### Exercise materials ###

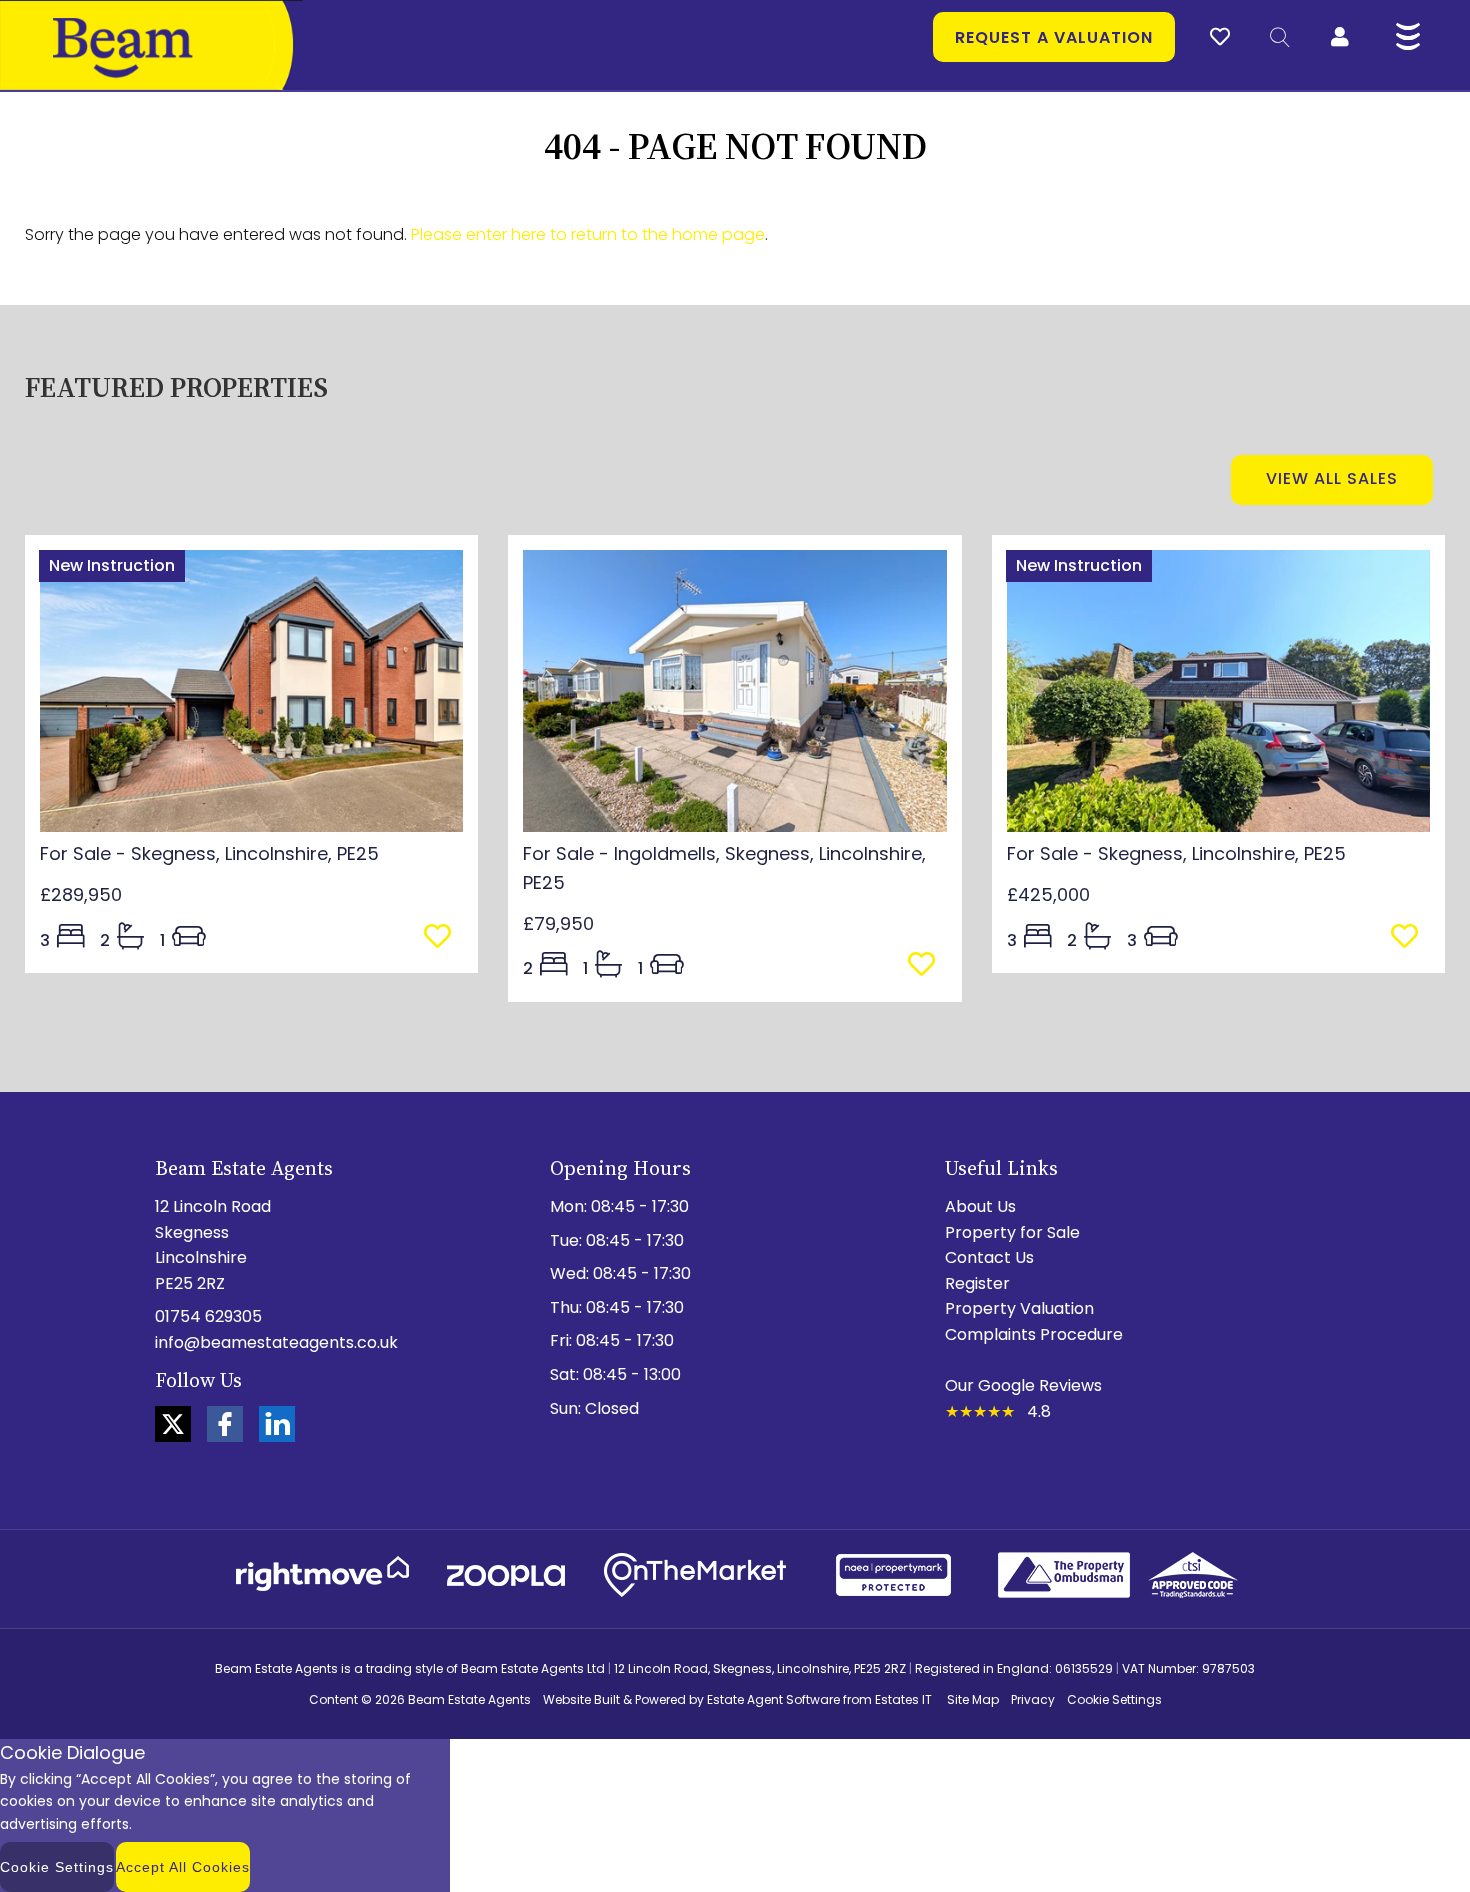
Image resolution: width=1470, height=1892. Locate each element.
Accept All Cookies (183, 1867)
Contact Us (989, 1257)
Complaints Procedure (1034, 1334)
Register (977, 1283)
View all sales (1332, 478)
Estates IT (903, 1699)
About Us (980, 1206)
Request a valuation (1054, 37)
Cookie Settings (1114, 1699)
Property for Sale (1012, 1232)
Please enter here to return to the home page (588, 234)
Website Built (581, 1699)
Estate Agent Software (773, 1699)
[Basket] (1220, 34)
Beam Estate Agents (469, 1699)
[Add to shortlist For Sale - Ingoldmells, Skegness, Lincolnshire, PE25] (927, 966)
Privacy (1033, 1699)
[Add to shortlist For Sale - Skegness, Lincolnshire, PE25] (443, 938)
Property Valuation (1019, 1308)
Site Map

###

• [Exercise]:
Find the line that contains "Cookie Settings (1114, 1699)". Restate it and all lines after it exactly, ending with the final line of the data.

• [Written solution]:
Cookie Settings (1114, 1699)
Property for Sale (1012, 1232)
Please enter here to return to the home page (588, 234)
Website Built (581, 1699)
Estate Agent Software (773, 1699)
[Basket] (1220, 34)
Beam Estate Agents (469, 1699)
[Add to shortlist For Sale - Ingoldmells, Skegness, Lincolnshire, PE25] (927, 966)
Privacy (1033, 1699)
[Add to shortlist For Sale - Skegness, Lincolnshire, PE25] (443, 938)
Property Valuation (1019, 1308)
Site Map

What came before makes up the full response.